Number of ways to ride from one city to another

75 Views Asked by At

I stucked with some combinatorial problem:

There are 3 highroads between city A and city B. Highroads are intersected with 4 countryroads. What is the number of ways to make a tour from A to B, if we can't ride in direction of A and can't ride twice through same part of road?

Official answer is $3^5=243$, because "we have three choices in 5 points of tour". I can't see why is this true. For middle highroad - yes, we can turn left,right or go forward, but if we are on upper highroad we can go only forward or right, and on lower highroad we can only go forward or turn left. Could anyone help me to see, what is wrong in my reasoning?

enter image description here

2

There are 2 best solutions below

0
On BEST ANSWER

The reason you are wrong is the following:

If you are on the top highway, yes you can only go forward or right, but if you go right you don't have to necessarily turn on the middle road.

If you are on the top you could go forward, right and turn on the middle OR right and turn on the bottom.

It is easier to think about choosing the 5 in between pieces: the first highroad, second and so on. For each choice you can uniquely connect them with country roads.

0
On

I don't think there's anything wrong with your reasoning; I think it's a perfectly reasonable response to the way the answer has been explained. It wasn't immediately clear to me either what they meant by having "three choices in 5 points of [the] tour."

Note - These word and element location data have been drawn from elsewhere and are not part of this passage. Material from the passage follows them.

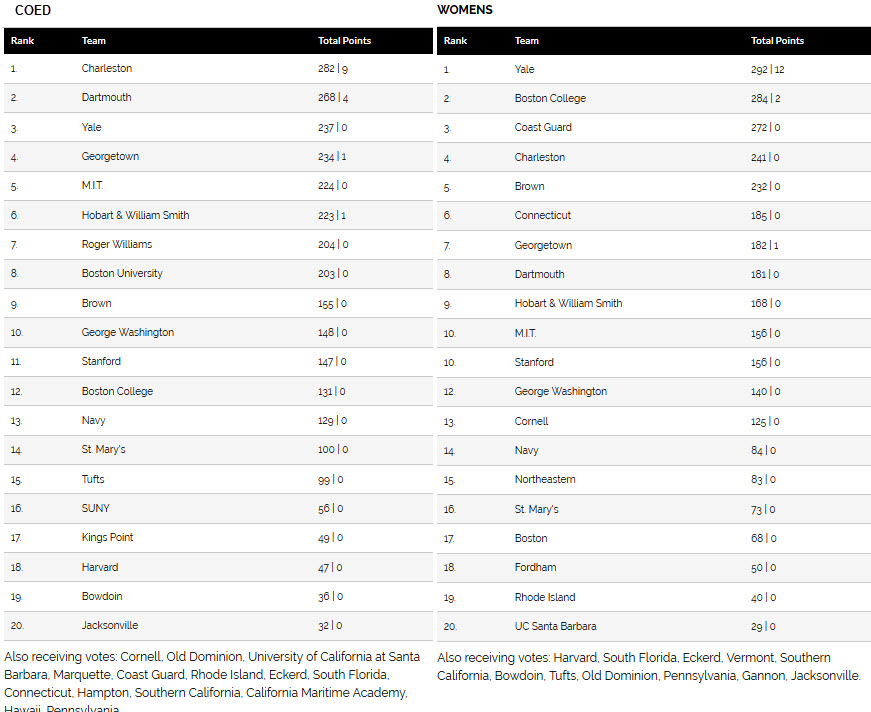Select UC Santa Barbara in the WOMENS table
The width and height of the screenshot is (871, 712).
(555, 626)
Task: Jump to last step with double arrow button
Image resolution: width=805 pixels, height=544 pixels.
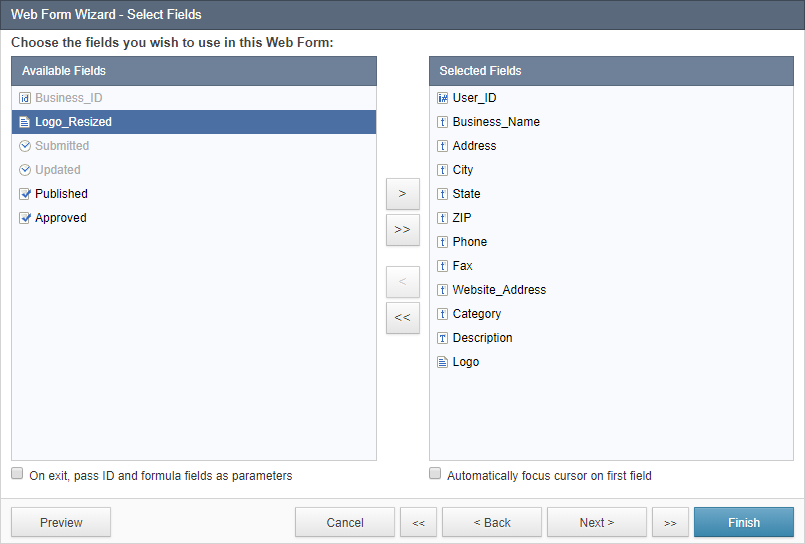Action: click(x=670, y=522)
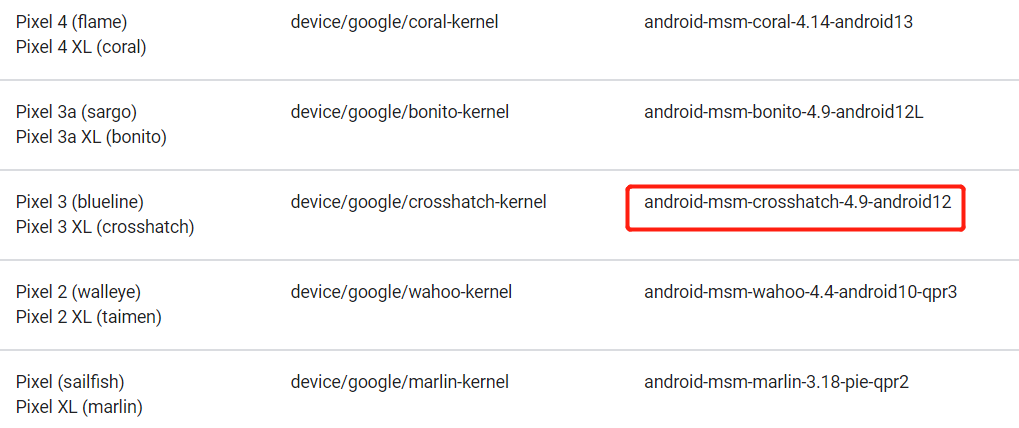Click the device/google/bonito-kernel path
The width and height of the screenshot is (1019, 428).
point(400,111)
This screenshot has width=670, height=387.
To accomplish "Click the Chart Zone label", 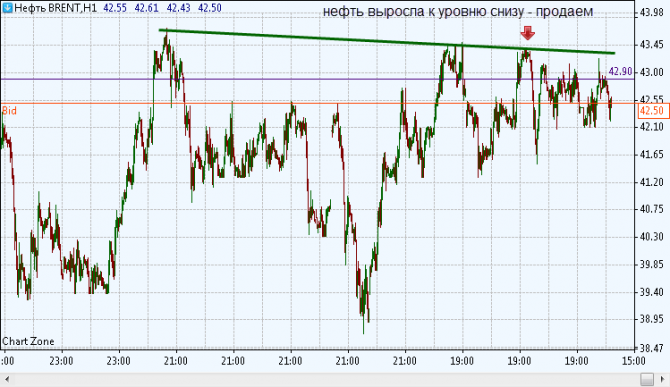I will [28, 341].
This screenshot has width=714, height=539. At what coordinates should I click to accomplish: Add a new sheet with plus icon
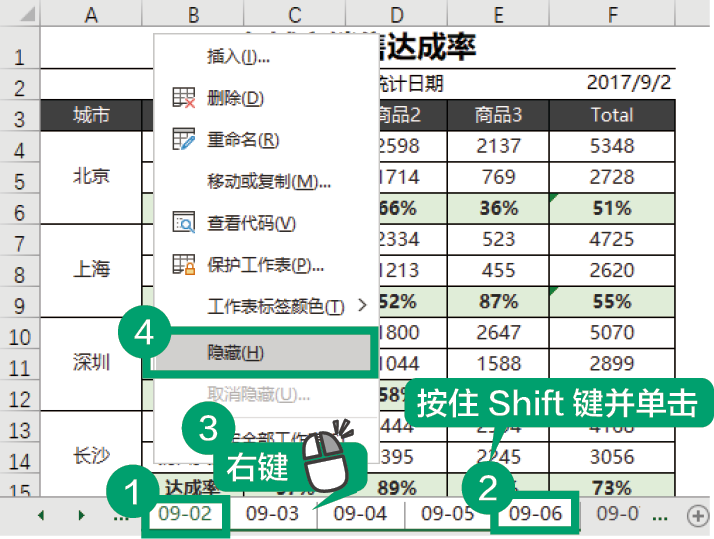click(x=697, y=515)
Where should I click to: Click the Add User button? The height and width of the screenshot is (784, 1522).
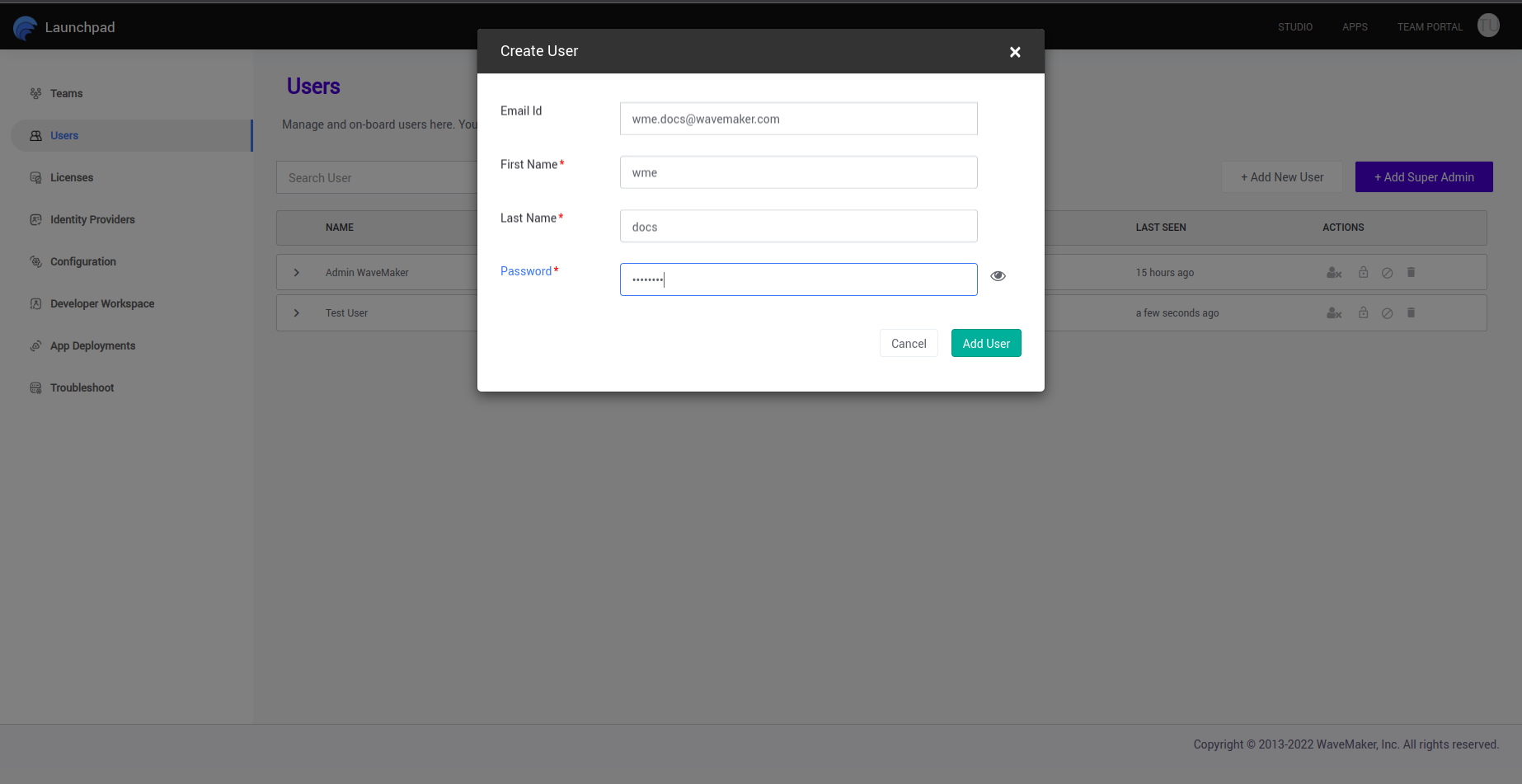[x=986, y=343]
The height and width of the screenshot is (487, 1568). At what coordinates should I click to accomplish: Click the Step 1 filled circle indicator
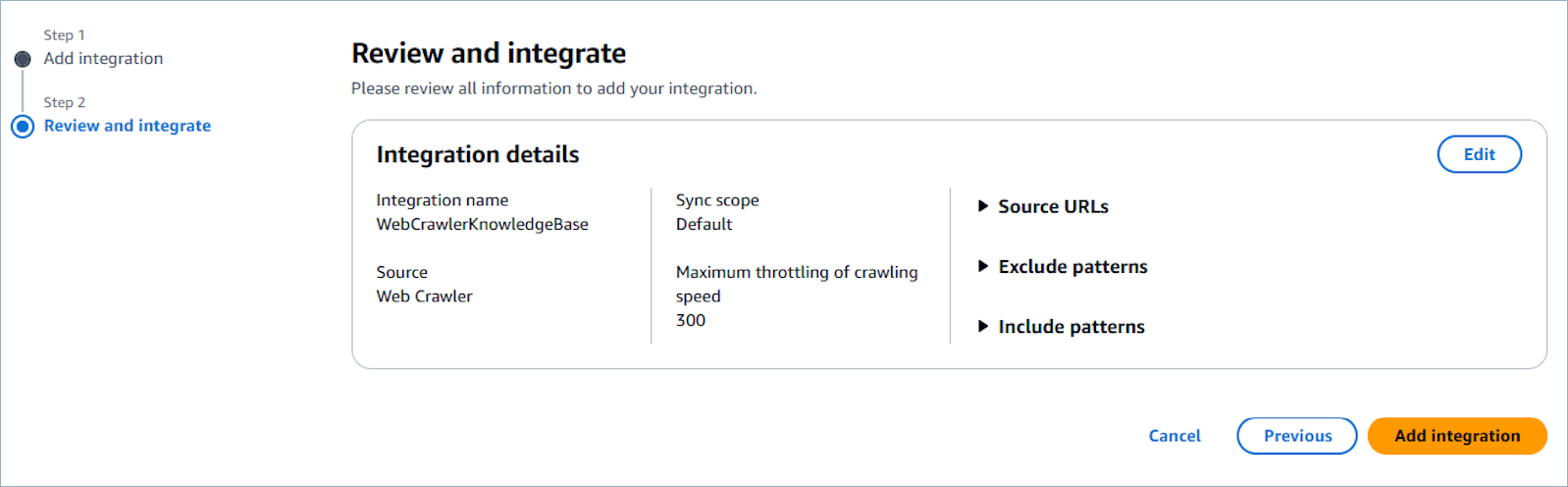point(23,59)
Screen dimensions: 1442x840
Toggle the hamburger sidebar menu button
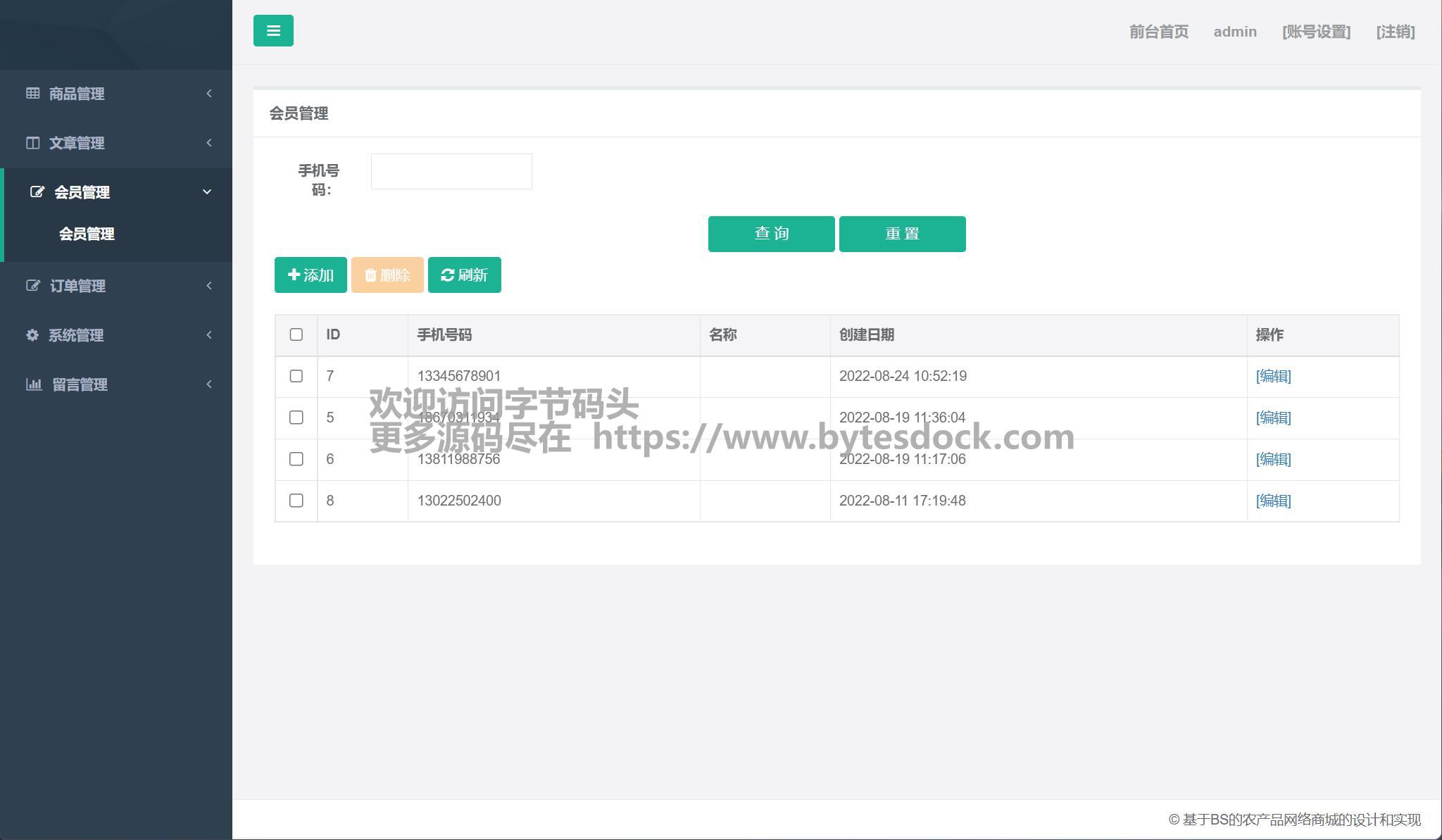tap(273, 31)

What they mean is that in getting from A to B, you're going to take $5$ steps I'll call horizontal, interspersed with (or without) some vertical steps. The point is, you can plan in advance, for each horizontal step, whether it'll be on the high, middle, or low road, which is the $3^5=243$ choices; whatever you choose then dictates the vertical steps.

In short, this is a problem where if you try to do the counting in a "straightforward" manner, where you consider the number of choices along the way, you get a complicated, branching tree of possibilities, but if you look at it in the right way it becomes very simple.